3 people dismissed in SK eHealth investigation
July 4, 2018
REGINA – eHealth Saskatchewan, which manages the province’s personal medical records, has launched a ‘follow the money’ investigation into the organization’s contracts. Three employees have been dismissed “with cause” in relation to the investigation.
The agency, which manages the province’s personal medical records, confirmed the dismissals in recent committee meetings at the Saskatchewan legislature under questioning by the NDP’s Danielle Chartier.
Interim CEO Max Hendricks (pictured), who is also the Deputy Minister of Health, told a May 24 meeting of the Human Service Committee the investigation has been conducted in two phases.

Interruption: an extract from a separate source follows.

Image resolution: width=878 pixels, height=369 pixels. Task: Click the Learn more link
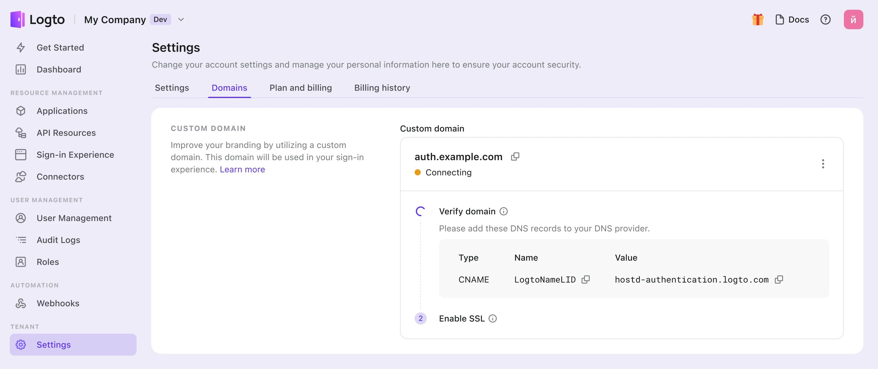[x=242, y=169]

Phase one is complete.
“Phase one was really around concerns that the code of conduct and/or conflict of interest guidelines or policies in place at eHealth had been violated,” Hendricks said. “The initial phase was sufficient to take the action that we did with those employees.”
Hendricks confirmed that three people, two eHealth employees and one Saskatchewan Health Authority employee who was seconded to eHealth, were dismissed “with cause.”
“We did have enough cause to dismiss the employees,” Hendricks told a June 13 meeting of the Public Accounts Committee.
“They were with cause and so no severances were provided,” he explained a few weeks earlier in a Human Services Committee meeting.
Hendricks was quick to point out that eHealth’s decision could be challenged by the employees.
“They may take legal action against us and say there was an unfair dismissal.” eHealth says the second phase of the investigation, which is being conducted by a law firm, is ongoing.
“eHealth respects the privacy of current and past employees, so we will not be providing further details at this time,” a spokesperson wrote.
Through access to information, CBC has learned some details about how the investigation was launched.
In early April, then interim CEO of eHealth Kevin Wilson wrote to Billie-Jo Morrissette, the executive director of the financial services branch of the Ministry of Health.
“We need to do a review of existing contracts,” Wilson said. He asked Morrissette to recommend someone to conduct the review which “would be following contracts and payment.”
Wilson explained that the board “suggested external resource would be preferable” and he said the “focus would be following the money.”
At a May 23 Human Services committee meeting, Chartier said that it’s not just this ongoing investigation that is cause for concern at eHealth. She pointed out the organization is on its second interim CEO since October and has seen an almost complete turnover on the board in recent months.
“And this is an organization … that’s taking on some really important work, and has just taken over a good chunk of money from the health regions to be responsible for IT, so I do have some very big concerns,” Chartier said. “IT is at the heart of everything that happens in healthcare … And the organization, with all due respect, seems not entirely stable at this point in time.”
Minister Jim Reiter replied “I would say, you know, your concerns are valid,” and he pointed out the organization is actively looking for a permanent CEO.